If confirmed in larger studies, this could be important as the Gleason score is an independent prognostic factor of PCa and in many cases can guide the therapeutic choice (surveillance vs. active treatment) [1]

This small prospective study still cannot give answers on the potential independent prognostic value of the γδ T cells isolation on PCa bioptic specimens. One limitation could be that the TILs analyses were performed on two additional biopsy cores, without the certainty that the tissues sampled would be the same of the diagnostic ones (12 cores sextant biopsy). However it is known that the prostate tissue is highly variable and PCa is typically multifocal, unilateral or bilateral. According to this and the typical distribution of the TILs infiltrate already described in literature [25], we considered appropriate the analysis of the additional cores almost near to the positive ones. Moreover we considered as healthy those patients without cancer at biopsy, including those with normal histological findings and BPH; all the patients presented focal signs of inflammatory response at pathological examination, as usual in clinical practice.

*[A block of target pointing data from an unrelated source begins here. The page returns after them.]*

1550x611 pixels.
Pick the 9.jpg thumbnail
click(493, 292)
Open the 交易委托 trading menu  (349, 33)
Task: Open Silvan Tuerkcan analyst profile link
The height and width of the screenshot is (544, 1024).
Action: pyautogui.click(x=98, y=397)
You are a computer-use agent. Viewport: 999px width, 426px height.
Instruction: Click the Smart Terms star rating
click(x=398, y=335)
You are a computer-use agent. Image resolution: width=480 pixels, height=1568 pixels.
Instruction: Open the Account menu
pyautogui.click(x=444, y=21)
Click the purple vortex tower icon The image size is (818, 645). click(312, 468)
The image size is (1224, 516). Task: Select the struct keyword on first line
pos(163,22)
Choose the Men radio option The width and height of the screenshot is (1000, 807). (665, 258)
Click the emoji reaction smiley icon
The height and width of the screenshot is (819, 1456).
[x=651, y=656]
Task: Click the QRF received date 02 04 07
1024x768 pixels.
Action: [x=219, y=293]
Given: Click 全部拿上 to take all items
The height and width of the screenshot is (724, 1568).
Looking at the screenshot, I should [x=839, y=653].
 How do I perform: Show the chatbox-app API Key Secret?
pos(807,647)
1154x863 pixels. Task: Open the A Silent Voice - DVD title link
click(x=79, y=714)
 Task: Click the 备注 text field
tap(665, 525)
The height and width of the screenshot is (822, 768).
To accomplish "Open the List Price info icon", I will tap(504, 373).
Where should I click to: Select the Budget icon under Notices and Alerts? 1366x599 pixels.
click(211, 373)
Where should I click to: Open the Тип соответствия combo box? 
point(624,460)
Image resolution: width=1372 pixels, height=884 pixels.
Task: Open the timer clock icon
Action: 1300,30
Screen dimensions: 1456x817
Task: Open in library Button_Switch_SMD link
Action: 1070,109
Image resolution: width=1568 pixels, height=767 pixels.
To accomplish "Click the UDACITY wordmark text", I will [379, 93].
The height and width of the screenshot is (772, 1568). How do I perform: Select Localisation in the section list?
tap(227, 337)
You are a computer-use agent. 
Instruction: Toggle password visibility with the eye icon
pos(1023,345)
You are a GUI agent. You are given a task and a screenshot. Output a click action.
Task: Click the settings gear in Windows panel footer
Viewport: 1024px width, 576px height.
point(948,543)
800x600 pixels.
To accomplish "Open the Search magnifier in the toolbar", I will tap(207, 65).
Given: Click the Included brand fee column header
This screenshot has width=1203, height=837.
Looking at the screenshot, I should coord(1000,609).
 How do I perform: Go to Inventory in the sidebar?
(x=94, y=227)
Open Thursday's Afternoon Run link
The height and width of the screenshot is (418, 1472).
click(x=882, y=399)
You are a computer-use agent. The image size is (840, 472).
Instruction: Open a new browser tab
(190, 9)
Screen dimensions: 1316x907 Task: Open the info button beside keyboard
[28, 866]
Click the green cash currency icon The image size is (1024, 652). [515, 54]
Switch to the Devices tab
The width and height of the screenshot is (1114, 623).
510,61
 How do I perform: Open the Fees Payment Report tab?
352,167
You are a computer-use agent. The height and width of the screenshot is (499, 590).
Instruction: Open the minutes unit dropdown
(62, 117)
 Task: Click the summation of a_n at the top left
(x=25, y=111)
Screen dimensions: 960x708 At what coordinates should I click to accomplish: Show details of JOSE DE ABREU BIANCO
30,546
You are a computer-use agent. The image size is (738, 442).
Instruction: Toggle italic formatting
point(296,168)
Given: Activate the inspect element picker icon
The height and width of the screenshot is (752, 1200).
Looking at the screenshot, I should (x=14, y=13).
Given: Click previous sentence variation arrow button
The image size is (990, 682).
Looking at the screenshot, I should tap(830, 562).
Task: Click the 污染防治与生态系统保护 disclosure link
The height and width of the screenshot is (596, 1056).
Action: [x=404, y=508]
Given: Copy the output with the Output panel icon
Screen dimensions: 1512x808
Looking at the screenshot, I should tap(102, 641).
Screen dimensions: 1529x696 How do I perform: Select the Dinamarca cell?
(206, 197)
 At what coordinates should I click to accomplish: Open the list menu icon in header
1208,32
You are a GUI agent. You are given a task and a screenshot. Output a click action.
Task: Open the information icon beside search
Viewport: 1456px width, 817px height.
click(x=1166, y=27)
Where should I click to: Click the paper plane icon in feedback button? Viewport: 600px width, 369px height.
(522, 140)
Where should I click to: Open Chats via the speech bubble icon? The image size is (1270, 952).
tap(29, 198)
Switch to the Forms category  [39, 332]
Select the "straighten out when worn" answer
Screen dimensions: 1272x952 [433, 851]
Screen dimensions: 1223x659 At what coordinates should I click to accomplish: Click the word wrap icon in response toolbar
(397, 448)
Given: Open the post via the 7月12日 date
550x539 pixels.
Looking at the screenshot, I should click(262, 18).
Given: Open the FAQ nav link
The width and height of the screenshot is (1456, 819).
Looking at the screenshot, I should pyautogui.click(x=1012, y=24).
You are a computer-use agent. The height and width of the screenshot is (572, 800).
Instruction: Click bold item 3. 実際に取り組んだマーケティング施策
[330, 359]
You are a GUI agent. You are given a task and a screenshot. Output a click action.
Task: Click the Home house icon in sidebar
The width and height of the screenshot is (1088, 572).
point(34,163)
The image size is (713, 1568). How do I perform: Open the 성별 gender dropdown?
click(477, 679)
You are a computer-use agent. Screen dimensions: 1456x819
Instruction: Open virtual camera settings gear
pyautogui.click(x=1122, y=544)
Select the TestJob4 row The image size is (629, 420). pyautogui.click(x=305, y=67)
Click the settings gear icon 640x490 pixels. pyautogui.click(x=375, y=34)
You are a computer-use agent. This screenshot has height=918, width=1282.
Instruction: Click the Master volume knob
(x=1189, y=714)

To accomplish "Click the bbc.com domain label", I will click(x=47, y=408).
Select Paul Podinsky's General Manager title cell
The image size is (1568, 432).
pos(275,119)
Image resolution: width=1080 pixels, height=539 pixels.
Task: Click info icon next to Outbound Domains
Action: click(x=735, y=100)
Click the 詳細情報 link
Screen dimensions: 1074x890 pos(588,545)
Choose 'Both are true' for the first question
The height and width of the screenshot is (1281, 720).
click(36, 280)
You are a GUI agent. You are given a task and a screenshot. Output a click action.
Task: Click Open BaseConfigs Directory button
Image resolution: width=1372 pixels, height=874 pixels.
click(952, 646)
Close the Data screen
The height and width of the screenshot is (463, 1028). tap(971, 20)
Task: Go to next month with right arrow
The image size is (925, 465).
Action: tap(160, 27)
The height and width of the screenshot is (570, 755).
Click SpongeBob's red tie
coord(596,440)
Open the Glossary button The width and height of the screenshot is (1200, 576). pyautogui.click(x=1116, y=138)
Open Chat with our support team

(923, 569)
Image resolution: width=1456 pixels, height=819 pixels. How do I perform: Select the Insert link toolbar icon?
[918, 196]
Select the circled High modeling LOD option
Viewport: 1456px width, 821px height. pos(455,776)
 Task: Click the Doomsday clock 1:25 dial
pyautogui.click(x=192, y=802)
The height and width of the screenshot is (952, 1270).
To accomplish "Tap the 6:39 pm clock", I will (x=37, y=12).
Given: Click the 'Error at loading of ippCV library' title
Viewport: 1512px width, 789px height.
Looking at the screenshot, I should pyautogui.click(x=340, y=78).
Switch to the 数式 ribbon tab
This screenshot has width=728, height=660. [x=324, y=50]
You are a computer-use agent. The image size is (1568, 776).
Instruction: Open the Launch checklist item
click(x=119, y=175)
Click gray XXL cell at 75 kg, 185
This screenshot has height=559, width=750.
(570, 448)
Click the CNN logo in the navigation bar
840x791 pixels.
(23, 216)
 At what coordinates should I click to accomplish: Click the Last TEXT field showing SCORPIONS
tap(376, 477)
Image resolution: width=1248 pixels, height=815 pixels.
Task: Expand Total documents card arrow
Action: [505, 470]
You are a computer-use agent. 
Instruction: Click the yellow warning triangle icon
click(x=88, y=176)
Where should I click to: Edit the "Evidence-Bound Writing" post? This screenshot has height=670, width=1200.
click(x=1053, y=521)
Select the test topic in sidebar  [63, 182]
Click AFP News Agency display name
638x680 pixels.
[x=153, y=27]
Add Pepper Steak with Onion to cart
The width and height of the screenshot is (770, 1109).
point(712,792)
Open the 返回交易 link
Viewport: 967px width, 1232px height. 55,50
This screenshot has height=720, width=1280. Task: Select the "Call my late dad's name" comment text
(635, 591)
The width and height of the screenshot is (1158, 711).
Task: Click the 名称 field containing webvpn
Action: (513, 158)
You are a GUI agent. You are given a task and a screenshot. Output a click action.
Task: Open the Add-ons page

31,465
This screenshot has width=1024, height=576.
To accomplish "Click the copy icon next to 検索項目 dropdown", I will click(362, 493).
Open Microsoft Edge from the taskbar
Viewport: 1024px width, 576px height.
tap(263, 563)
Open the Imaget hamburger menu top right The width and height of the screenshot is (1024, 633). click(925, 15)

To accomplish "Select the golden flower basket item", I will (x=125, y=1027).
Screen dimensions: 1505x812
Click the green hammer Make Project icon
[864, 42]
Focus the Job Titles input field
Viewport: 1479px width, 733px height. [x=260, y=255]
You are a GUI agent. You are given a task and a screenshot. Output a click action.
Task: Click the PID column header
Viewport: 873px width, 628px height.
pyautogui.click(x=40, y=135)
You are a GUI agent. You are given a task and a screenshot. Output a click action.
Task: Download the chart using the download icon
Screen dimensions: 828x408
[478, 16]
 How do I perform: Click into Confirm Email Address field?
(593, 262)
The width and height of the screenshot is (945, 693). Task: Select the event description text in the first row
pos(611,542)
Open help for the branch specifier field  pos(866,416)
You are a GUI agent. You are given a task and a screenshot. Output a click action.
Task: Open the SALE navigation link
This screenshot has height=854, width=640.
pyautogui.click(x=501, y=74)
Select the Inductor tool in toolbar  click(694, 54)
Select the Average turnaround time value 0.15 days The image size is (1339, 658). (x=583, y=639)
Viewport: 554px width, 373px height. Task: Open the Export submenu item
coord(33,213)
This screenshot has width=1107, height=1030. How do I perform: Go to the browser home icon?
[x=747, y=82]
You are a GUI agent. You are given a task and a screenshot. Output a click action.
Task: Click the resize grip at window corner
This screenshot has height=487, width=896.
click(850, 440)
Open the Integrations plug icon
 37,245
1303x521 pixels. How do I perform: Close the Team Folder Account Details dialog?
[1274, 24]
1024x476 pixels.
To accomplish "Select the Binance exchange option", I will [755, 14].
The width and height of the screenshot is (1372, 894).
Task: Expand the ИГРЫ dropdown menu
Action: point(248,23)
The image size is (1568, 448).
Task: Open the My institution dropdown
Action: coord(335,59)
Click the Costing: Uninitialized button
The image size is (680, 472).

This is the first report of the γδ T cells isolation on prostate biopsy specimen in relation to PCa diagnosis and ISUP grade in a cohort of subjects with homogenous clinical characteristic (age and prostate specific antigen values). Future studies should focus on the role of γδ T cells in PCa progression, but also in pre-malignant conditions as PIN.

CONCLUSIONS

The study of tumor infiltrating lymphocytes subpopulation is feasible in prostate biopsy samples. No substantially different percentages of γδ T cells were found in peripheral blood and biopsy samples of healthy and PCa patients. However a non-significant trend for lower infiltrate in higher grade cancer (ISUP grade ≥2) was observed. γδ T cells might have a central role in this context but we are still far from their clinical use. In fact the exact role of T cells in immunosurveillance and in tumor progression, particularly in relation to specific cytokines production, needs better understanding.